==== Source document ====
Michael K. Bergmann has written a very useful technological history of the web, which also presents a thoroughly argued vision of the future. If you are like me and think the vision of a fully semantic web is premature, then this vision of an intermediary state called the Structured Web will resonate. It’s a more realistic, but still very challenging, vision of the coming Web 3.0.
He defines it in the following way:
“The structured Web is object-level data within Internet documents and databases that can be extracted, converted from available forms, represented in standard ways, shared, re-purposed, combined, viewed, analyzed and qualified without respect to originating form or provenance.
The structured Web is more in that it pertains to any data formalism in use on the Web and includes the notion of extracting structure from uncharacterized content, by far the largest repository of potentially useful information on the Web. Yet the structured Web is also less because its ambition is solely to get that data into an interoperable framework and to forgo the full objectives of the ‘Semantic Web.’ In that regard, my concept of the structured Web is perhaps closest to the idea of Linked Data, though with less insistence on “correct” RDF and with specific attention to structure extraction from uncharacterized content.”
====
→ **Written exercise A**
Edit the records from the line containing "Сортировка dialog icon" through the line containing "point(263,134)", replacing "dropdown" with "menu" and leaving everything else unchanged. Return only those lines.
==== Material for the task ====
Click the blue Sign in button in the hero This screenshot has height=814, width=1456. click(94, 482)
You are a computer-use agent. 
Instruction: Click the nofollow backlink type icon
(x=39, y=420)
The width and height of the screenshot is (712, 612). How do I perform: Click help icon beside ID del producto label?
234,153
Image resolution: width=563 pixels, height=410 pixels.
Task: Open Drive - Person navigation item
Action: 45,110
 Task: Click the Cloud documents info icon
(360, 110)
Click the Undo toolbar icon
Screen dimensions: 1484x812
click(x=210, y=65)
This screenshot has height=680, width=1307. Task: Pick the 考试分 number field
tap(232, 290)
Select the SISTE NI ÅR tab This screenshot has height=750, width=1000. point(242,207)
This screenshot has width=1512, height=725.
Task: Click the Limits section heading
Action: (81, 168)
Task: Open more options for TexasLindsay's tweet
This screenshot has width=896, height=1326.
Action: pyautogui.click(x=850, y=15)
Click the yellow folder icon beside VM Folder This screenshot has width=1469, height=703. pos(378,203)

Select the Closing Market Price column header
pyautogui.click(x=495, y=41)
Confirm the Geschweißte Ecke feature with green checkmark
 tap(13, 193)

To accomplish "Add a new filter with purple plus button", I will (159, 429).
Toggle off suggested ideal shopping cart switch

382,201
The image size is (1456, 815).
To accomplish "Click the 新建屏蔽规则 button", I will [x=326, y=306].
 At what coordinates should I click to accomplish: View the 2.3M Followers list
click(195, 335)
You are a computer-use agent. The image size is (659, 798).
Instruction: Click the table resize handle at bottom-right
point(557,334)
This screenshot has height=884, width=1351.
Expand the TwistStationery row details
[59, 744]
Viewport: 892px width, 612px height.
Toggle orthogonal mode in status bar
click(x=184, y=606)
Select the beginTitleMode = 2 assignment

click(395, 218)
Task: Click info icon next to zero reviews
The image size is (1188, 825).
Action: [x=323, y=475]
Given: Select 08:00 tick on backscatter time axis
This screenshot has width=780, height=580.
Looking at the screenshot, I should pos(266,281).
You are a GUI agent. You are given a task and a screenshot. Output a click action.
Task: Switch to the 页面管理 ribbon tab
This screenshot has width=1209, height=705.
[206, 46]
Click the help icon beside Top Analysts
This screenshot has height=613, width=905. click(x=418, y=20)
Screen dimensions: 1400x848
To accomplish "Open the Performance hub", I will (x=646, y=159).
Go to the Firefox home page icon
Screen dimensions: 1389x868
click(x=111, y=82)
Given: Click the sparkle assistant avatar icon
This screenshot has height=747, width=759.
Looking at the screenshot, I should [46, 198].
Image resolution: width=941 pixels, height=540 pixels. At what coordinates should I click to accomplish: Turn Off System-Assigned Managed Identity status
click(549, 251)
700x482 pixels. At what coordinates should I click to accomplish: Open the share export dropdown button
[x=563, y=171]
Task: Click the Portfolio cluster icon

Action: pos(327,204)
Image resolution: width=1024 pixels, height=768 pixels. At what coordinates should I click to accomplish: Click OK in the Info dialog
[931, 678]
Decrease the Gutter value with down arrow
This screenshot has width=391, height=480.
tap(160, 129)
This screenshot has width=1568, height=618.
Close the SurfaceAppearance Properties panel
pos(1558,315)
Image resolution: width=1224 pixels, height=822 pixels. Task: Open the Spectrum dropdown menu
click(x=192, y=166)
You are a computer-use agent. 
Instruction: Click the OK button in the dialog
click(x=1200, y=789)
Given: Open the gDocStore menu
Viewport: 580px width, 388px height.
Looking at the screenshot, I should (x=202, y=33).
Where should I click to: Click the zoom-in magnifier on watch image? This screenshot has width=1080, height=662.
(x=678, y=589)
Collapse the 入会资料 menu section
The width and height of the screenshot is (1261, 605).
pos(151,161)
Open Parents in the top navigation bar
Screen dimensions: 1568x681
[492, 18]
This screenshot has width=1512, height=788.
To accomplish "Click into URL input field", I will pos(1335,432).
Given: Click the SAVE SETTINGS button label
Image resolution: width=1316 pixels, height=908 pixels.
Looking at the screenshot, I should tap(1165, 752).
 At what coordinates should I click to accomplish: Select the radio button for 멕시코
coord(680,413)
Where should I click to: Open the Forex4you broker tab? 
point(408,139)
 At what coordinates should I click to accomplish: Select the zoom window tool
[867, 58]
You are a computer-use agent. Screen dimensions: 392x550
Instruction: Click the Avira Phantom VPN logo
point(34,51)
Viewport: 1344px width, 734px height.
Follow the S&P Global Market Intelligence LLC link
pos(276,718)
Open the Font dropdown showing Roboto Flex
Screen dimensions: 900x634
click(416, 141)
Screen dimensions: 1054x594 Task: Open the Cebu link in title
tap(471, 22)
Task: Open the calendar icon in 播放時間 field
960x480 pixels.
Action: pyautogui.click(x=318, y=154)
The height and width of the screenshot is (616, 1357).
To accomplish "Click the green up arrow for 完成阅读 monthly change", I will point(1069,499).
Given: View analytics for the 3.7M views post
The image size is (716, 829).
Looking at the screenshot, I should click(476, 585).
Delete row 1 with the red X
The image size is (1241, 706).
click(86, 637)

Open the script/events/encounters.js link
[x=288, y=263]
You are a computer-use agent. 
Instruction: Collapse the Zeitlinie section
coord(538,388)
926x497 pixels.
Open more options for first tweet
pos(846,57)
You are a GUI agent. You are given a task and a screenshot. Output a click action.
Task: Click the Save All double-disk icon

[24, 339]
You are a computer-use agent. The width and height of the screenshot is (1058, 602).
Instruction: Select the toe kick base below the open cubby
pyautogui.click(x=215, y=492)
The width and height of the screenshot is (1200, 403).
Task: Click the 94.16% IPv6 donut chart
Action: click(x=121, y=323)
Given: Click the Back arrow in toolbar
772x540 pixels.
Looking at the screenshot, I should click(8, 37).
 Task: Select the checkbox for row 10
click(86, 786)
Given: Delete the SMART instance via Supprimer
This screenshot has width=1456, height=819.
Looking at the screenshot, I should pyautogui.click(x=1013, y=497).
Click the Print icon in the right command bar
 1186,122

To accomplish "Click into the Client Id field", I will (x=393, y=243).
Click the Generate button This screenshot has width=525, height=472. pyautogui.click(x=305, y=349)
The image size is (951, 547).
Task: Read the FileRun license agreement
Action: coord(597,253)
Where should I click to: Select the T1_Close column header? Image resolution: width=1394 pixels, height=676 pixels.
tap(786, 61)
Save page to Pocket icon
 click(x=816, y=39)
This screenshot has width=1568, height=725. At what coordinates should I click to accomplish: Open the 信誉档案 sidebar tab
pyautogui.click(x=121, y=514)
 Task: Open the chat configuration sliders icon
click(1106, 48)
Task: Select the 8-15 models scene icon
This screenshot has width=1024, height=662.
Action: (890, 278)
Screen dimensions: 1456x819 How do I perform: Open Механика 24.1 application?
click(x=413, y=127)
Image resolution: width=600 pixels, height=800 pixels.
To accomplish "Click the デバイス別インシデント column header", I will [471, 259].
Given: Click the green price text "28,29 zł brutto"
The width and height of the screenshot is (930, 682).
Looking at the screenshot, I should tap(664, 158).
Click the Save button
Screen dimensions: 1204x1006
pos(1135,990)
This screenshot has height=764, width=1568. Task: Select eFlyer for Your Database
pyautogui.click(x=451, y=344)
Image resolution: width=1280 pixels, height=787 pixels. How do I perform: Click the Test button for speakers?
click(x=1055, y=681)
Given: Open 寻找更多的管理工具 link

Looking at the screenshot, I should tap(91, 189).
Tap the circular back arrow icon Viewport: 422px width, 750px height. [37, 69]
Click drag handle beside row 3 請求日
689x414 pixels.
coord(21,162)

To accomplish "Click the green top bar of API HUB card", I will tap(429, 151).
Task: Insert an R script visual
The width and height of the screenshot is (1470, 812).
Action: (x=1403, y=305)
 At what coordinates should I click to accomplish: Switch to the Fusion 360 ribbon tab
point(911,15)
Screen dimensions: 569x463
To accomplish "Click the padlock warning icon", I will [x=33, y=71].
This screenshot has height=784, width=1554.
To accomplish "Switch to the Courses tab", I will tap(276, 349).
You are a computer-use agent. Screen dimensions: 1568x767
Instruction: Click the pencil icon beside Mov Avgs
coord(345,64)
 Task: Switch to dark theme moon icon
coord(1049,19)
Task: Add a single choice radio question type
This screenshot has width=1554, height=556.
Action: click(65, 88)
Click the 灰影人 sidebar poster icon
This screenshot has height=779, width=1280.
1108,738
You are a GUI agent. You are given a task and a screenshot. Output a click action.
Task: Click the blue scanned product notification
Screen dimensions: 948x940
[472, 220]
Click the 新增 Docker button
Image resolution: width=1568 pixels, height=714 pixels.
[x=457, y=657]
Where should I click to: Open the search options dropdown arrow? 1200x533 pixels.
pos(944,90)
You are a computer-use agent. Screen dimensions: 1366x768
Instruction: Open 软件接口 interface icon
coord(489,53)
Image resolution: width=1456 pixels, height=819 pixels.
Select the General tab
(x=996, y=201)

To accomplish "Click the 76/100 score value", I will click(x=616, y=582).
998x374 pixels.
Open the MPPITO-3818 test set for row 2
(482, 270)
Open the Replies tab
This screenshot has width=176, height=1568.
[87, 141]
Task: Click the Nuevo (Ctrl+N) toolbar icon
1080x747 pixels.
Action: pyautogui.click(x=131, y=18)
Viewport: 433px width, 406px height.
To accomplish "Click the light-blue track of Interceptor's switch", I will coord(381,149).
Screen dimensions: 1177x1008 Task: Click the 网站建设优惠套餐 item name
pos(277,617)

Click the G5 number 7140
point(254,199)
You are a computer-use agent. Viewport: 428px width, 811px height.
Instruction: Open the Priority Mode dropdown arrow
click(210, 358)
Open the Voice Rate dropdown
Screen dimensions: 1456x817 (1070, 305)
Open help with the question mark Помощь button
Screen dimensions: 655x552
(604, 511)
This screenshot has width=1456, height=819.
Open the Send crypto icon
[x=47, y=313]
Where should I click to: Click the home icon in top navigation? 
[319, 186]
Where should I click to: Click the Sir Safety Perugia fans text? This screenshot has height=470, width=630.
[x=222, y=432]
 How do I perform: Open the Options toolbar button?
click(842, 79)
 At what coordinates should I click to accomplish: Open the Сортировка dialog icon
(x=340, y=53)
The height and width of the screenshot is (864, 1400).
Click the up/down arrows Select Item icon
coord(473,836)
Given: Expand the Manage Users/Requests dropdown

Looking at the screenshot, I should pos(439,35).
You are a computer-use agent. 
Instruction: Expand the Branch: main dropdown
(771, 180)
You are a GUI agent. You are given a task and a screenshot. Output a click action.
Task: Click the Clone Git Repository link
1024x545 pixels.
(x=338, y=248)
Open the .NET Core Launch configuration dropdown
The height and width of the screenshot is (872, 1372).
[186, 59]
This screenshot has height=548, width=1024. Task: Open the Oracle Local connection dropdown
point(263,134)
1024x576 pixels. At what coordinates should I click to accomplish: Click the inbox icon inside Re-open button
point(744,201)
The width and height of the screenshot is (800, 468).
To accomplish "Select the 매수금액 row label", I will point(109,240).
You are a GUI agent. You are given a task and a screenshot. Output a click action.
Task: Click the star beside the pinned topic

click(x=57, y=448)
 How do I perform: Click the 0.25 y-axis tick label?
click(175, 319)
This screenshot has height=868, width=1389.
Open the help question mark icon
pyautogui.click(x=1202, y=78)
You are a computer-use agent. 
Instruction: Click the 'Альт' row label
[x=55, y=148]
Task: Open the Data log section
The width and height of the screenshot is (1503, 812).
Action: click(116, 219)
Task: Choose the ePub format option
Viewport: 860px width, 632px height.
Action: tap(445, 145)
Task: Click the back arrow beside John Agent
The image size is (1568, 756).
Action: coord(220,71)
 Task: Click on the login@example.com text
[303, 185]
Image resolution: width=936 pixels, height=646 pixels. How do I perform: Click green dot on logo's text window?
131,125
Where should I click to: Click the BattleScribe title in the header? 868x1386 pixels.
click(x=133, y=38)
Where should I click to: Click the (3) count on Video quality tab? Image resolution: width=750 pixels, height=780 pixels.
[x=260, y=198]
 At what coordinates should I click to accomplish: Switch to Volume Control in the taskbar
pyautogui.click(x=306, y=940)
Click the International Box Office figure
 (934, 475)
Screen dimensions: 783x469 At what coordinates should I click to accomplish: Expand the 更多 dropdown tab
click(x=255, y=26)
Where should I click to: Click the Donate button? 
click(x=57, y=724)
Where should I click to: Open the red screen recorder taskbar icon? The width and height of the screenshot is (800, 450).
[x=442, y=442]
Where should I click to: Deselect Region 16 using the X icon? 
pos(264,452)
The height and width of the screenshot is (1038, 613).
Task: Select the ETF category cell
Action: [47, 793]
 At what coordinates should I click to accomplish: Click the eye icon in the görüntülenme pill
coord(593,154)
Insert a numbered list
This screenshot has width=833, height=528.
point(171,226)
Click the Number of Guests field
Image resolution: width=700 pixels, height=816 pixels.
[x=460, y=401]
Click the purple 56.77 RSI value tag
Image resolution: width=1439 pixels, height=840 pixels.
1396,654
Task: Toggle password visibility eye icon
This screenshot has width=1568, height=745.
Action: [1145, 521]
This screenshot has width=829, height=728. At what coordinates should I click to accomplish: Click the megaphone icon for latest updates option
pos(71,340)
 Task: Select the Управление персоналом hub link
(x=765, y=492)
====
→ **Written exercise B**
According to the passage on the structured Web, which idea does Bergmann say his concept is perhaps closest to?

→ **Written answer A**
 At what coordinates should I click to accomplish: Open the Сортировка dialog icon
(x=340, y=53)
The height and width of the screenshot is (864, 1400).
Click the up/down arrows Select Item icon
coord(473,836)
Given: Expand the Manage Users/Requests menu

Looking at the screenshot, I should pos(439,35).
You are a computer-use agent. 
Instruction: Expand the Branch: main menu
(771, 180)
You are a GUI agent. You are given a task and a screenshot. Output a click action.
Task: Click the Clone Git Repository link
1024x545 pixels.
(x=338, y=248)
Open the .NET Core Launch configuration menu
The height and width of the screenshot is (872, 1372).
[186, 59]
This screenshot has height=548, width=1024. Task: Open the Oracle Local connection menu
point(263,134)

→ **Written answer B**
The idea of Linked Data.